From todays news:
KUALA LUMPUR (AFP) - The planned withdrawal of thousands of US troops from South Korea is part of a global restructuring of Washington's armed forces and more changes can be expected, a top US officer said.
"You're going to see a fair amount of change not only in the region but globally over the next few years as we try to transform our posture to deal with a changed world," Admiral Thomas Fargo, commander of US forces in the Pacific, told a news briefing during a visit to Malaysia.
Washington told Seoul earlier this month that it wanted to pull a third of its 37,000 troops out of the peninsula by the end of 2005, triggering alarm in a country gripped by uncertainty over North Korea's nuclear weapons drive.
South Korea, which is still technically at war with the North, wants the timeframe to be pushed back to between 2007 and 2113 to allow for the upgrade of its own military forces.
Fargo said, however, that the withdrawal of 12,500 troops from South Korea "makes great sense" and could be done with "minimal risk", while stressing that any shuffling of forces would be carried out in close cooperation with US allies.
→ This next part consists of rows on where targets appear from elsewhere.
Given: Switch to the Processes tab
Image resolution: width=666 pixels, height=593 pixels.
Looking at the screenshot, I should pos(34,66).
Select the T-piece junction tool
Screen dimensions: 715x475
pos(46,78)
The military capabilities of "our friends and partners have vastly improved over the last 15 years," he said.
"Certainly no place is this more true than in South Korea, where you have a very professional army that numbers some 20 divisions of active forces and they fly a very modern capable aircraft.
"They've got a very solid and improving maritime capability. Their capability is vastly improved to take over a larger share of their own defence."
The United States would not do anything to dilute its alliances, but aimed to "end up with a transformed posture that our friends and allies find to be equally in their benefit", Fargo said.
US forces have been in South Korea since the end of the Korean War, but Washington now believes it can deter a North Korean invasion with long distance precision firepower and at the same time lighten a presence that has been the source of political controversy in the south.
>Basically, Noth Korea has nuclear capability so the Americans "strategically withdraw". What message does this end to countries seeking nukes?